Many novel targeted drugs have been introduced to the clinic for cancer therapy, often guided by genomic clues on disease pathogenesis. Clinical treatment of cancer patients is, however, challenged by the fact that genomics is often not informative in selecting therapies to individual patients. Patients also often develop resistance to therapies that were initially effective. Furthermore, tumour heterogeneity and clonal evolution over time within an individual patient make it difficult to apply cancer genomics as a guide to patient therapy.

Individualised systems medicine combines genomics with comprehensive drug sensitivity testing of patient cells to facilitate optimisation of safe and efficacious cancer therapies for individual patients. Furthermore, the individualised systems medicine strategy aids in understanding and predicting how drug resistance evolves and how it may be prevented.

In this study, the investigators based individualised systems medicine on molecular profiling and ex vivo drug sensitivity and resistance testing of patients' cancer cells to 187 anticancer drugs, clinical implementation of therapies predicted to be effective, and studying consecutive samples from the treated patients to understand the basis of resistance. The results achieved by applying this strategy to 28 patient samples have been recently published in the Cancer Discovery journal.

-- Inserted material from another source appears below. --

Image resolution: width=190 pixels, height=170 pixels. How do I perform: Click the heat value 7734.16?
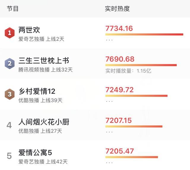pyautogui.click(x=119, y=28)
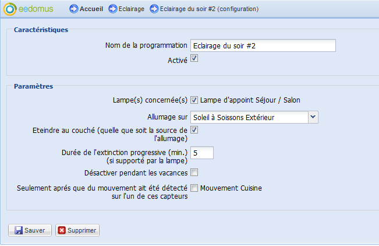
Task: Go to Accueil breadcrumb
Action: point(91,9)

Effective/Ineffective Drugs

This is a diagram highlighting the drugs most and least likely to be effective for treatment of a particular patient.

Credit: Tea Pemovska/FIMM

Most of the patients studied had chemoresistant adult acute myeloid leukaemia (AML), a disease characterised by poor prognosis. AML is today largely treated by the same chemotherapeutic agents as applied 30-50 years ago. Here, the researchers measured the response of patients' cells to a panel of 202 cancer drugs covering all approved and many emerging cancer drugs. A list of the most likely effective and ineffective drugs was created for each individual patient and passed on to the treating physician to consider.

Several patients benefited from the therapy selected based on the drug sensitivity testing results. For example, one patient previously unresponsive to three rounds of chemotherapy achieved complete clinical remission with a treatment optimised with the individualised systems medicine platform.

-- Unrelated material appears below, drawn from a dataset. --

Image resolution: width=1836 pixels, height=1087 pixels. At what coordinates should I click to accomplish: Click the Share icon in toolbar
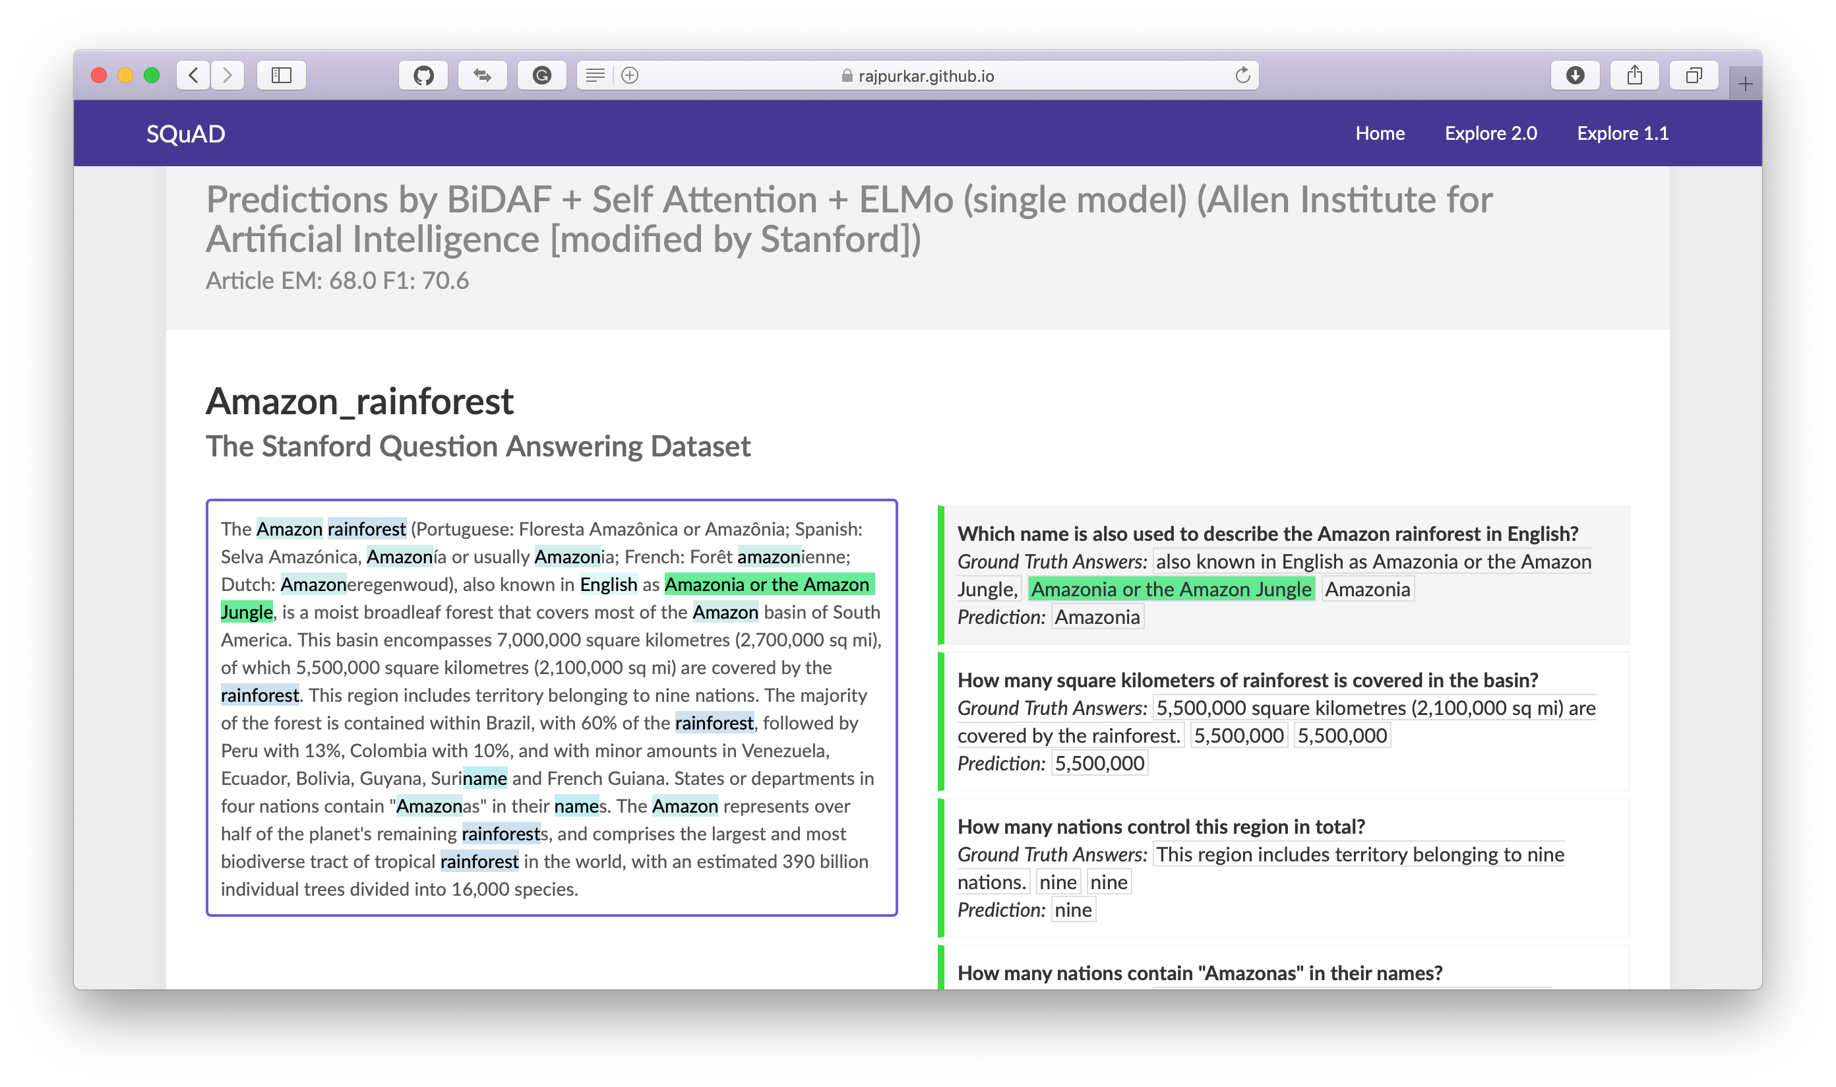(x=1634, y=75)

"We integrate three complementary information sources, drug testing results, genomic profiling of cancer cells and clinical information. Repeated sampling of patients plays a major role in understanding and learning from each success and failure", explains Krister Wennerberg, one of the principal investigators behind this study.

According to haematologist Dr Kimmo Porkka, the study team is very excited about ability to provide a truly individualised approach to patient treatment. "In the future, this may pave the way for testing of all types of human cancers". "It is also important to note that we now tested severely ill patients, completely refractory to current therapies", says Director Olli Kallioniemi from FIMM. With the individualised systems medicine strategy, researchers are now able to generate hypotheses to be tested in clinical trials, both for existing drugs, emerging compounds and their combinations. In addition, this approach provides a way to prioritise emerging drugs that are likely to have the best success in clinical trials and ultimately reach routine patient care.

Therefore, individualised systems medicine may pave a path for optimising pharmaceutical drug development pipelines as well as changing the standard of clinical care so that all patients receive individualised treatment.

It is worthy to mention that an annual budget of FIMM is 14 million EUR, with competitive external funding accounting for 70% of the budget.


Pemovska T, Kontro M, Yadav B, et al. Individualized Systems Medicine (ISM) strategy to tailor treatments for patients with chemorefractory acute myeloid leukemia. Cancer Discov, 2013; 3(12):1416-29. doi: 10.1158/2159-8290.CD-13-0350. Epub 2013 Sep 20.